Blunt and obscenely funny bloggers spill their stories in these pages, as do a tattooed, hard-partying children's librarian; a fresh-scrubbed Catholic couple who teach missionaries to use computers; a blue-haired radical who uses her smartphone to help guide street protestors; a plethora of voluptuous avatars and cybrarians; the quiet, law-abiding librarians gagged by the FBI; and a boxing archivist.
I think I was a little confused as to what This Book is Overdue! was really going to contain when I first picked it up. My expectation was that I would learn a little more about what librarians do for us, hear some funny stories, and maybe giggle a little bit. Instead I was ultimately a little lost, because there is a lot of very dense, albeit interesting, technical information in this book. I ultimately ended up skimming a lot of those parts. Too much information overload for one day I think.

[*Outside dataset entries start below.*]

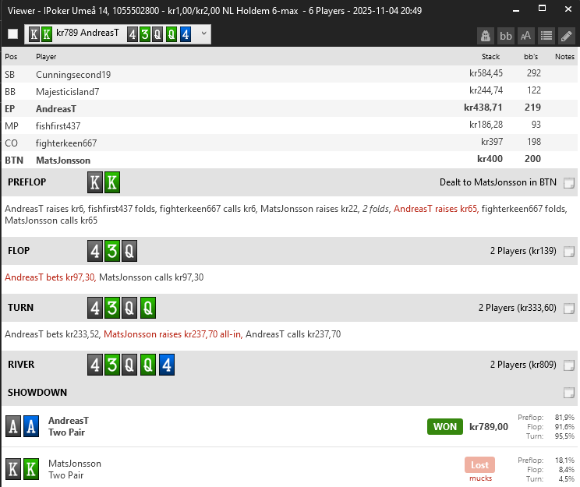Screen dimensions: 580x487
Task: Click the RIVER street note icon
Action: (x=569, y=365)
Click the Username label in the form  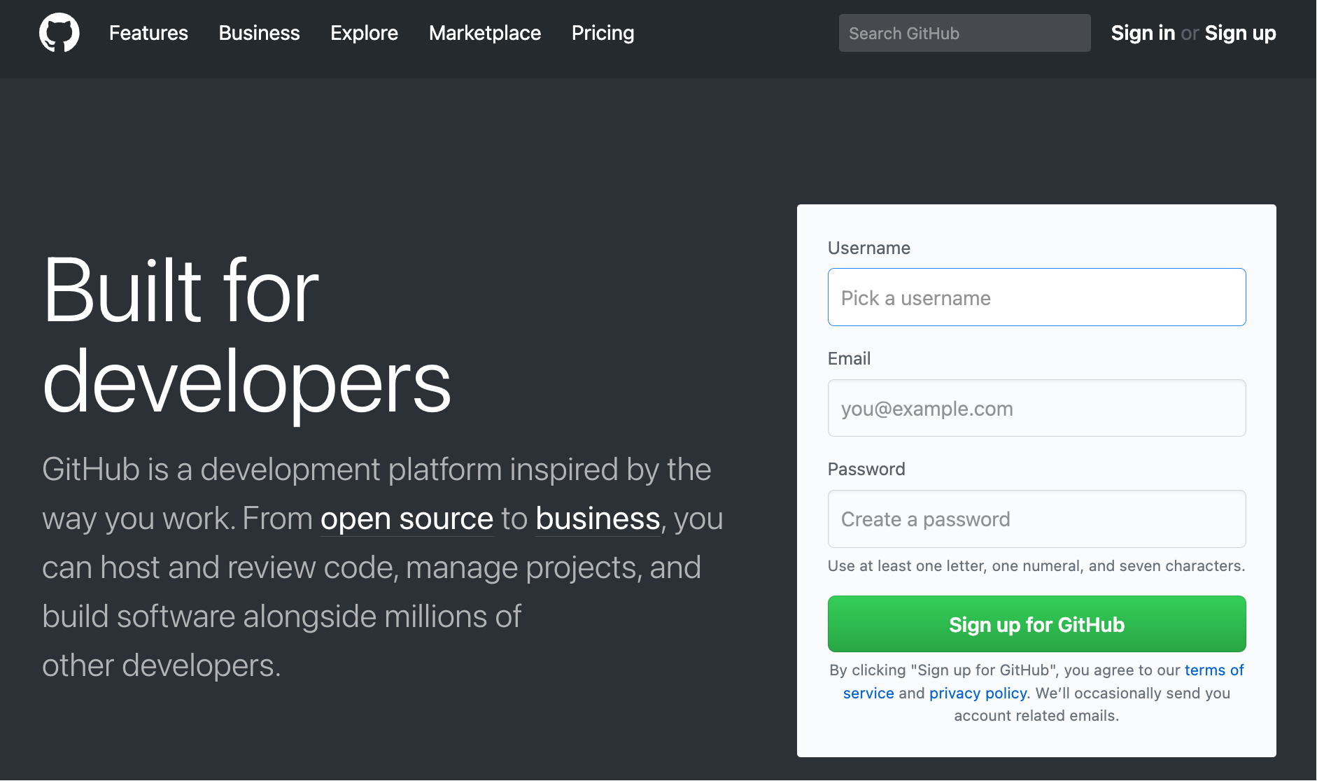[x=868, y=248]
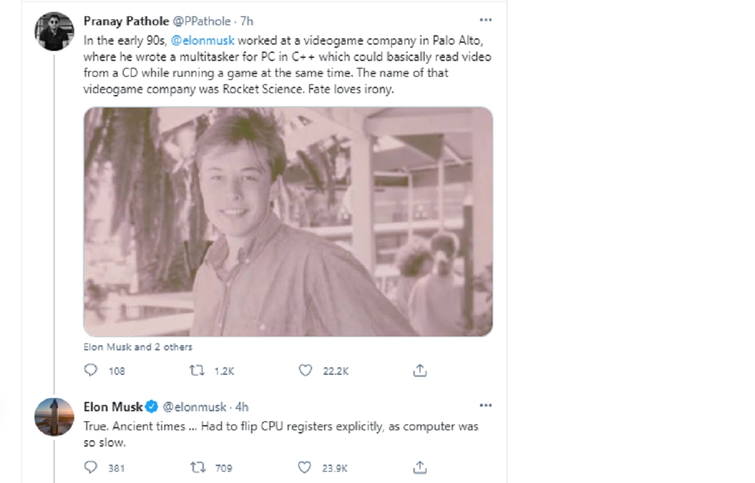Image resolution: width=755 pixels, height=483 pixels.
Task: Open the @elonmusk mention link
Action: [203, 40]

However as a source for a comprehensive view of the librarian world today, this is a great book. I did find a lot to love. The book covers everything from community librarians and their experiences with ever changing circulation systems, to research librarians and the way that the web has influenced them. The reader is introduced to influential librarians over the course of history as well. If you are a librarian fan, or perhaps a librarian yourself, I'm sure that you'll really find some of these chapters interesting. Actually, the chapter that caught my eye the most was all about cyber librarians. There are librarians on Second Life? Who knew!
As a person who is not herself a librarian (although I'd love to be!) I found this book to be a little information heavy for my taste. It is one that I will definitely keep for later, and likely pass around, but at the moment it didn't speak to me as much as I would have liked it to. As I said before if you are a librarian, you might find more to love in this book. I do recommend you give it a read and find out for yourself!
FTC Disclosure: I received a copy of this book in exchange for a fair and honest review. I was not monetarily compensated for my opinion.